La selva se divide en dos grandes subregiones: la selva alta y la selva baja. La selva alta, también llamada Rupa Rupa, se ubica entre los 1 000 y 400 metros sobre el nivel del mar. Es una zona de relieve accidentado, con abundantes lluvias durante todo el año. En ella se encuentran valles longitudinales fértiles, pongos formados por ríos que atraviesan la cordillera y cavernas originadas por la erosión de la roca caliza. Ciudades como Tingo María, Bagua, Chanchamayo y Satipo se desarrollan en esta región.

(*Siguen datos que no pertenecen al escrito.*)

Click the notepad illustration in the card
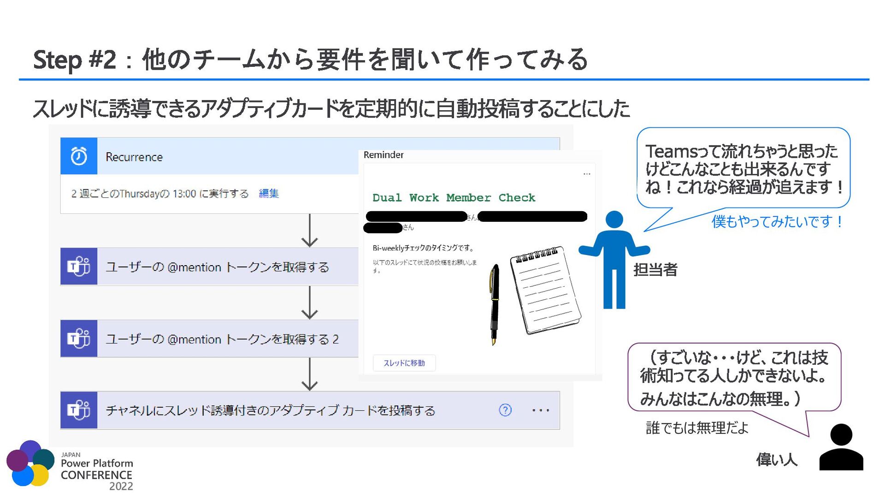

Por su parte, la selva baja u Omagua se extiende desde los 400 hasta los 80 metros sobre el nivel del mar. Es una región de clima muy caluroso y relieve llano, donde predominan geoformas como las tahuampas o aguajales, las restingas, los meandros y las cochas. En las zonas más altas, llamadas “altos”, se asientan importantes ciudades amazónicas como Iquitos, Pucallpa, Tarapoto y Puerto Maldonado.
Más allá de su riqueza natural, la selva peruana es hogar de numerosos pueblos indígenas que conservan tradiciones, lenguas y conocimientos ancestrales. Proteger la selva significa también preservar estas culturas y garantizar un futuro sostenible. Cuidar este vasto territorio es una responsabilidad compartida, ya que la selva peruana es, sin duda, uno de los mayores tesoros del Perú y del mundo.